Pickled Red Onions:
- 1 medium red onion
- 2/3 cup red wine vinegar
- 1 1/2 tablespoons sugar
- 1/2 tablespoon salt
- 1/4 cup red wine
- 2 cloves
Beef Bao Buns:
- 1 pound boneless beef ribs
- 1 tablespoon five-spice powder
- 2 teaspoons salt
- 1 teaspoon black pepper
- 4 cloves garlic, chopped
- 1 1/2 cups beef stock
- 1 cup hoisin sauce
- 1 tablespoon ginger, grated
- 12 bao buns (available in most Asian markets in freezer section)
- 3 green onions, cut on bias
- To make pickled red onions: Slice onion in half then slice 1/4 inch. In saucepot, combine vinegar, sugar, salt, wine and cloves. Place onions in liquid. Simmer 3-4 minutes, swirling pan to ensure onions are exposed to hot mixture. Remove from heat and steep 15 minutes. Place in clean container in refrigerator at least 2 hours. Onions should be submerged in liquid.
- To make beef bao buns: Heat oven to 350 F.
- Rub beef with five-spice powder, salt and pepper. Heat saute pan and sear beef on all sides. Remove and place in baking dish. Add garlic to pan and saute briefly. Deglaze pan with beef stock and bring to simmer, scraping up caramelized bits stuck to bottom of pan. Add hoisin sauce and ginger to simmering stock. Pour stock over beef.
- Cover baking dish with parchment and aluminum foil and bake 2 hours, or until beef can be pulled apart with fork.
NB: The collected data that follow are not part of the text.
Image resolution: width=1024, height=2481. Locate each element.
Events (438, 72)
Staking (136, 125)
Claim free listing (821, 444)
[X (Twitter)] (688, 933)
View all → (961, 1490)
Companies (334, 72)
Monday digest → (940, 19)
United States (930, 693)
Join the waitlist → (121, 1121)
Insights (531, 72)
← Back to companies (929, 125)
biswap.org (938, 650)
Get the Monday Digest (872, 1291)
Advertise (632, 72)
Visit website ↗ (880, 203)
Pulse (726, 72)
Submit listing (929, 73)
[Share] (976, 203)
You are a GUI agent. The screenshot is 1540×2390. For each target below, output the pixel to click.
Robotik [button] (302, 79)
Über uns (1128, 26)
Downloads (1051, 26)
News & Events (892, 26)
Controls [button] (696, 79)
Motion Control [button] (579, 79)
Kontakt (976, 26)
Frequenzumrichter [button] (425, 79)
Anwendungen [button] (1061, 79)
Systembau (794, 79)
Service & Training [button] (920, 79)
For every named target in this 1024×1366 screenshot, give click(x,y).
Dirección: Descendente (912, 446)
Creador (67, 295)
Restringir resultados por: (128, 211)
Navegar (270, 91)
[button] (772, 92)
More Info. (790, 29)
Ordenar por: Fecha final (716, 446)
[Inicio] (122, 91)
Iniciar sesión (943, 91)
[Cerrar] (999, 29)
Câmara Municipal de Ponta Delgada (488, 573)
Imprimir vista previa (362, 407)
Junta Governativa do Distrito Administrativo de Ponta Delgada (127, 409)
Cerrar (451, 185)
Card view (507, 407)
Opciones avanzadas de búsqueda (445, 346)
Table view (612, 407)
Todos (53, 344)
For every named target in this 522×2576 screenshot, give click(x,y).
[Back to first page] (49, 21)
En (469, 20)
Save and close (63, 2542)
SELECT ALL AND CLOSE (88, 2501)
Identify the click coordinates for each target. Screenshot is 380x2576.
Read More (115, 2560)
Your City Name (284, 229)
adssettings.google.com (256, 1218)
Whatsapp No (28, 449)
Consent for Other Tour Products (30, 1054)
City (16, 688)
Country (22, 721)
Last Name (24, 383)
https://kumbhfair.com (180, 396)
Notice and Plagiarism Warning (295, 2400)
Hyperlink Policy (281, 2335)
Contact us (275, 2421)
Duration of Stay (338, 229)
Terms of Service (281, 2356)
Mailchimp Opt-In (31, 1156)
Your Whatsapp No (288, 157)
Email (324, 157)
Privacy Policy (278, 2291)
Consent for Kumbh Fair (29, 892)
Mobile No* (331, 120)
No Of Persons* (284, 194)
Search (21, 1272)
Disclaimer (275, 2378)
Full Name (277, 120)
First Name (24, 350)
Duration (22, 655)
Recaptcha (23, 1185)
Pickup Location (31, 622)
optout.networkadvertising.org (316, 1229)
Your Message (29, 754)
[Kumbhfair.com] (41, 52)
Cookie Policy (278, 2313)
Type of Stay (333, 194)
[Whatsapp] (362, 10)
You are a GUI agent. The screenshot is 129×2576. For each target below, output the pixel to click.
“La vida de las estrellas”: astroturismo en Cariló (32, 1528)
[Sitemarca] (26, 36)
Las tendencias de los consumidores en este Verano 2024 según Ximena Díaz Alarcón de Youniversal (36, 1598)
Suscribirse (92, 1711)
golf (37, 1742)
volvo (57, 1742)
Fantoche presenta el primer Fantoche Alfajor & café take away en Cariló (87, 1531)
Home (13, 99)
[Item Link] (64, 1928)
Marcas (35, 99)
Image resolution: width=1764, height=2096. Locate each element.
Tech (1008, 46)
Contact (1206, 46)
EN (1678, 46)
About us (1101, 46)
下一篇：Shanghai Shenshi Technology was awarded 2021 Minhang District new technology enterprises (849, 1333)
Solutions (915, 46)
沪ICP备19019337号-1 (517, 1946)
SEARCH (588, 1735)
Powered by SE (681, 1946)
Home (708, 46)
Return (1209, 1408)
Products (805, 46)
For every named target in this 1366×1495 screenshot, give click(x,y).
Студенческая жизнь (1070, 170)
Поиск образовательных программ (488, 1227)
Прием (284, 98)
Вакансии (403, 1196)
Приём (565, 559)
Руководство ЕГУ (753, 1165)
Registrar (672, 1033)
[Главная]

- Remove beef from stock and allow to cool slightly before shredding with fork.
- Place remaining stock in saucepan over medium heat. Reduce by half, or until thickened so it can coat back of spoon.
- Toss shredded beef with sauce.
- Place beef between bao buns and garnish with pickled red onions and green onions. Serve while warm.